Nu Skin referred questions to the DSA. Joseph Mariano, executive vice president and legal counsel of the DSA, said the change to Utah law will help consumers and law enforcement better distinguish between pyramid schemes and legitimate businesses. In a pyramid scheme, the only thing that changes hands is money, he said, but legitimate multilevel marketing companies are based on sale of products. It shouldn’t matter under the law if most people purchasing the products are company salesmen, he said.

“My sister used to sell for one of our companies,” Mariano said from Washington, D.C. “She sold a little bit on the side to her friends and neighbors and made a little bit of money that way, but primarily what she did is purchase the product—and got a discount on it, by the way, for being involved.

“She was an active participant in the plan in that she was a seller, but she also was a customer, and she really used the product. … There was no reason why that personal use and consumption by my sister shouldn’t have provided the basis of the compensation for the people who recruited her into this particular company.”

Utah Attorney General Mark Shurtleff spoke in favor of the change.
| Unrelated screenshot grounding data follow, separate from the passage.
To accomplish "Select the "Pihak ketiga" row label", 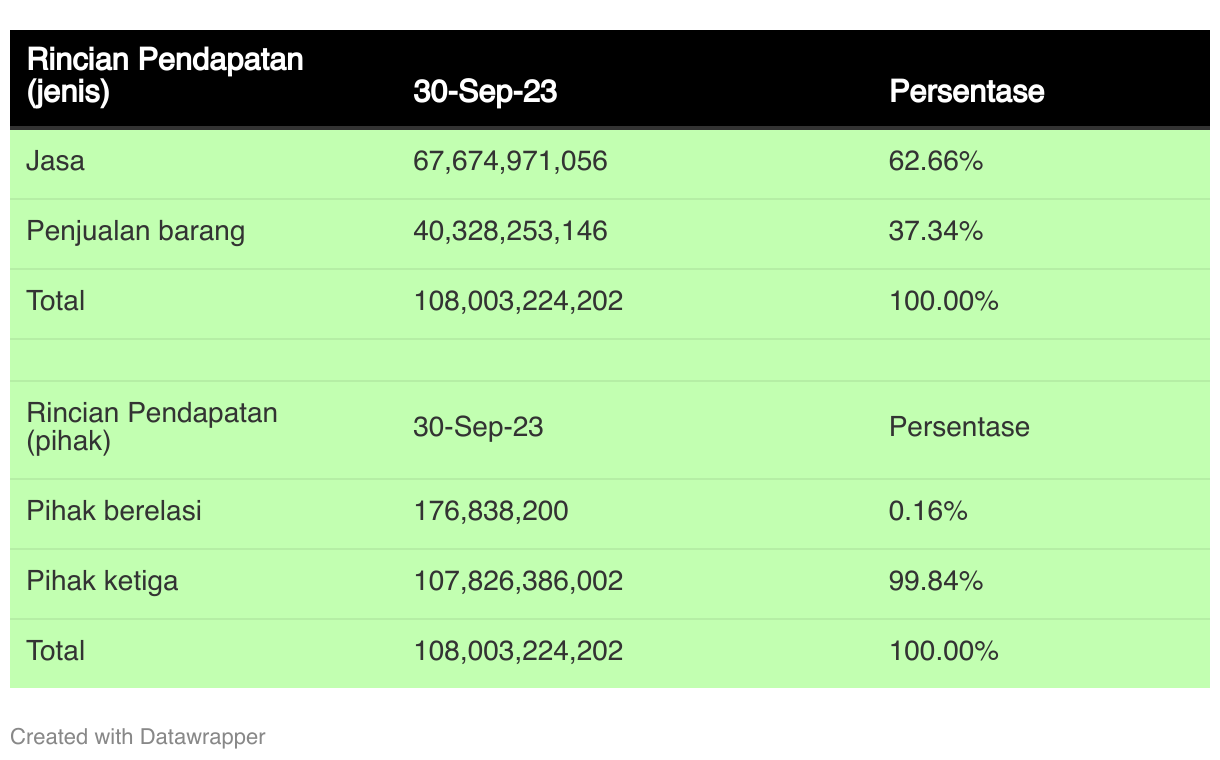I will [102, 581].
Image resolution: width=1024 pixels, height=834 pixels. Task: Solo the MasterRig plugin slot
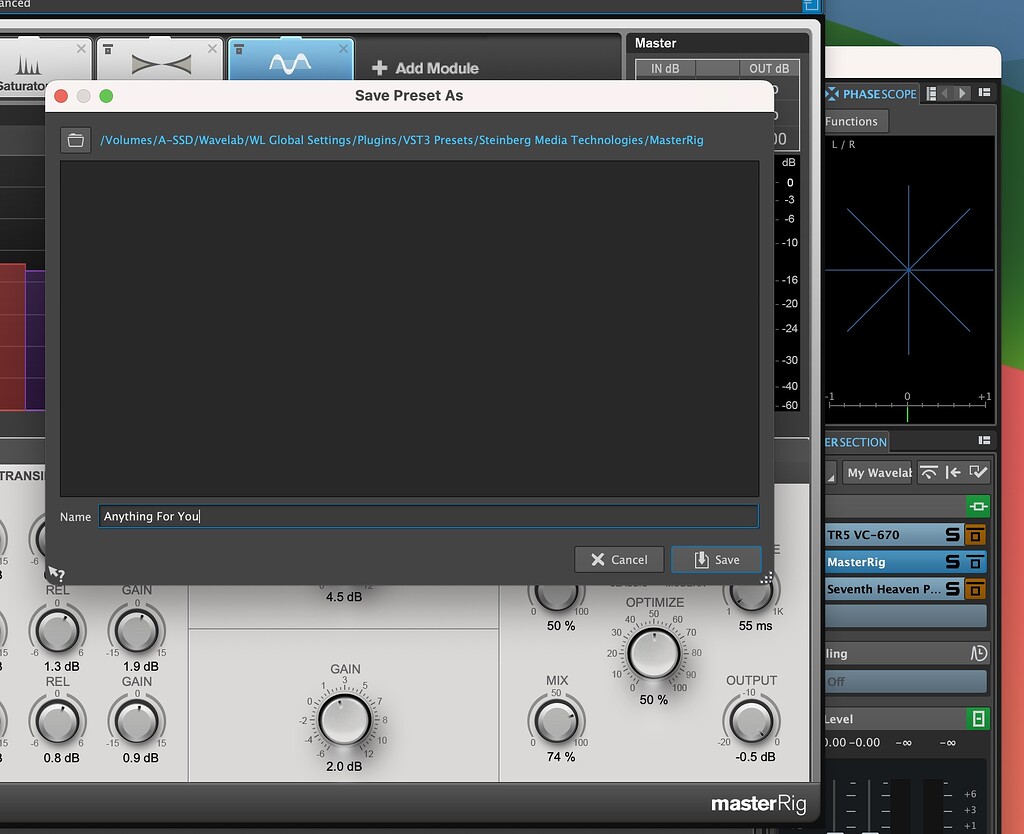point(953,562)
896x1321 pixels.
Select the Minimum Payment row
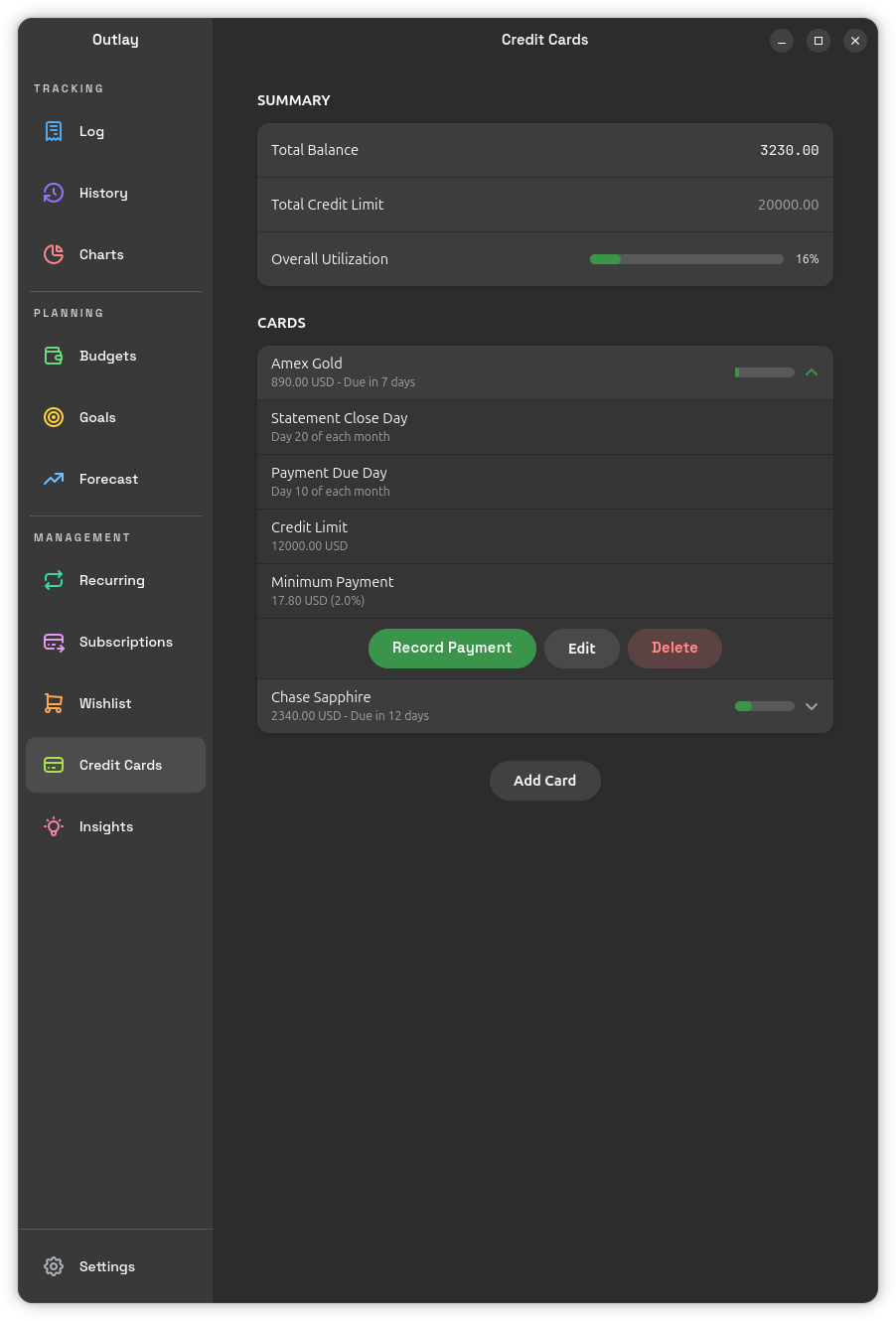pos(544,591)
Pyramid Scheme Alert points out that he accepted $73,000 in 2004 campaign contributions from multilevel marketing companies and the DSA.

Shurtleff rejects the suggestion that the campaign money influenced his testimony. He noted he has prosecuted companies in other industries that have donated to his campaigns. Shurtleff said Taylor has it all wrong. Product-based multilevel marketing companies are perfectly legal and were before the law change. As long as real products are being sold, he said, there’s nothing wrong with business models that compensate salesmen for recruiting other salesmen.

“Jon Taylor and the other folks screaming dire consequences want people to believe every direct selling organization, every multilevel organization, is an illegal pyramid scheme. They clearly are not,” Shurtleff said.

Shurtleff particularly likes a second change made in the law that will make it a misdemeanor to participate in a pyramid scheme by recruiting others. In the old version, the only penalty was a possible felony charge for pyramid scheme organizers.

The Utah Division of Consumer Protection gets few complaints about multilevel companies, said its director Francine Giani. “We just don’t see the fraud,” she said. “We continue to say, if consumers feel they have been victimized, we want to know about it.”

FitzPatrick doesn’t argue that Utah, home to many multilevel head offices, makes bank on direct-selling businesses. But there are victims, he alleges. The big company offices in Utah are paid for by hundreds of thousands who lose money in other states and countries.

“Utah doesn’t have gambling or a lottery, but it has a better one. It has multilevel marketing schemes,” he said. “There, the house wins more often than the house in Las Vegas.”